▶ _WHAT THE TASK REQUIRES_: Once you find the line containing "Viewport: 269px width, 143px" in the data below, copy it and each following line exactly, up to and including the line containing "Task: Close the", and nothing else.

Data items

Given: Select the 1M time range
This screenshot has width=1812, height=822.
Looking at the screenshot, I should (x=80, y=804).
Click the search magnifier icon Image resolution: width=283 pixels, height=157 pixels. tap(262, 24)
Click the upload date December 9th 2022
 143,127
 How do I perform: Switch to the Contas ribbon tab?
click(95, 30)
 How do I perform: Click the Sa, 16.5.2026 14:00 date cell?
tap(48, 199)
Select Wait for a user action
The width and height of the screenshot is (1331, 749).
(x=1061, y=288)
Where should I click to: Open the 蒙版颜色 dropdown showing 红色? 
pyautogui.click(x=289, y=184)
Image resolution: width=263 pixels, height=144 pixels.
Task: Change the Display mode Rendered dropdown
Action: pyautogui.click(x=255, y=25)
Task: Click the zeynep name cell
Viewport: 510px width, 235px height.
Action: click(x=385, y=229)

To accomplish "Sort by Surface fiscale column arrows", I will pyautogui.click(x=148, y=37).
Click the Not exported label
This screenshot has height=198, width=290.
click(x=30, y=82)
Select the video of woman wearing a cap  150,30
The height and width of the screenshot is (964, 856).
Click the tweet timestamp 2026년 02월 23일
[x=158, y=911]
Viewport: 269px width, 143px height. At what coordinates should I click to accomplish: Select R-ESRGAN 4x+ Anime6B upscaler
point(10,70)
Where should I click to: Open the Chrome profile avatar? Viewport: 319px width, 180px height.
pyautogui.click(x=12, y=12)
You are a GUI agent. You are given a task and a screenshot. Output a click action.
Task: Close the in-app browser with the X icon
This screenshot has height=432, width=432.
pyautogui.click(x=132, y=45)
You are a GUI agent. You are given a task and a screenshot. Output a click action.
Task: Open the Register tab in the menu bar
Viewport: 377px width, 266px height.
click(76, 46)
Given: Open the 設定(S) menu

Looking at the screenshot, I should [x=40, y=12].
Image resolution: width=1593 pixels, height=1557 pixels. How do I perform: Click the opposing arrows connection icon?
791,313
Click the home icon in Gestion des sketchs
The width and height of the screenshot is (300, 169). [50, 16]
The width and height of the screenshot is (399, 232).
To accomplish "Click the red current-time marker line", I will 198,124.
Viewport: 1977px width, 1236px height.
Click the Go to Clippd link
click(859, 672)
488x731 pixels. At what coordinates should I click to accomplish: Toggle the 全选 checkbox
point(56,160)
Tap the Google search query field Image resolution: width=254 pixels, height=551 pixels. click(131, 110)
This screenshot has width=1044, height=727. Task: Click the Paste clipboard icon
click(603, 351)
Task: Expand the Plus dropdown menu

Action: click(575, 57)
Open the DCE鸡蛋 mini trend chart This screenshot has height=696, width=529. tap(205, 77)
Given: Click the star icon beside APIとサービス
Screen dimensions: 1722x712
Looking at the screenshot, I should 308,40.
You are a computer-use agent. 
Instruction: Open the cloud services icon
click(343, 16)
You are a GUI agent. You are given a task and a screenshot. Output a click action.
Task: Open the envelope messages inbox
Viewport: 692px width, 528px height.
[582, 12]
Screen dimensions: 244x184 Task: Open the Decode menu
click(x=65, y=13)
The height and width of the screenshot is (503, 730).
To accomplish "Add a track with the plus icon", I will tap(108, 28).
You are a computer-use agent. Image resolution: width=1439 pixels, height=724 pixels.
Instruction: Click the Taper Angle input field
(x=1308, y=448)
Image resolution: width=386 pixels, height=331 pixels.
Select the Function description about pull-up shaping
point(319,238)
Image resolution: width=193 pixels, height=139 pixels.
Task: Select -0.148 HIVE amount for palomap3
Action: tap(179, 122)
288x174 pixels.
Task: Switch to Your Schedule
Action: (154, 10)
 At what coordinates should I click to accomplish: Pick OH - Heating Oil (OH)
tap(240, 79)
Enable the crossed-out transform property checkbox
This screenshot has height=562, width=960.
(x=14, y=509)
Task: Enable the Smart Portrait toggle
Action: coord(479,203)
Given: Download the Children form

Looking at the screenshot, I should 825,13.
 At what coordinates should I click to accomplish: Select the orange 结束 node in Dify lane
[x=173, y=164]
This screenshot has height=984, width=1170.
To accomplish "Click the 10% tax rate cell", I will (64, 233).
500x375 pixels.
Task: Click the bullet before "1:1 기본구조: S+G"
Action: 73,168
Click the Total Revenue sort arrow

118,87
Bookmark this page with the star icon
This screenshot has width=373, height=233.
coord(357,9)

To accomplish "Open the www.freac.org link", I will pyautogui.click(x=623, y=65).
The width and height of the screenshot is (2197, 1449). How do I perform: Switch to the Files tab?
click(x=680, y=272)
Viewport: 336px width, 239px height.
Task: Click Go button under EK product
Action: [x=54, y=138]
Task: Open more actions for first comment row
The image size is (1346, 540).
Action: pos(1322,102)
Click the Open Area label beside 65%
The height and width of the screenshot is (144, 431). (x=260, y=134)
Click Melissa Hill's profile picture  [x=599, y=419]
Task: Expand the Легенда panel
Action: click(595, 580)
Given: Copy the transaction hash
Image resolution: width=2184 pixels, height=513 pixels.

▶ _SOLUTION FOR THIS TASK_:
Viewport: 269px width, 143px height. At what coordinates should I click to accomplish: Select R-ESRGAN 4x+ Anime6B upscaler
point(10,70)
Where should I click to: Open the Chrome profile avatar? Viewport: 319px width, 180px height.
pyautogui.click(x=12, y=12)
You are a GUI agent. You are given a task and a screenshot. Output a click action.
Task: Close the in-app browser with the X icon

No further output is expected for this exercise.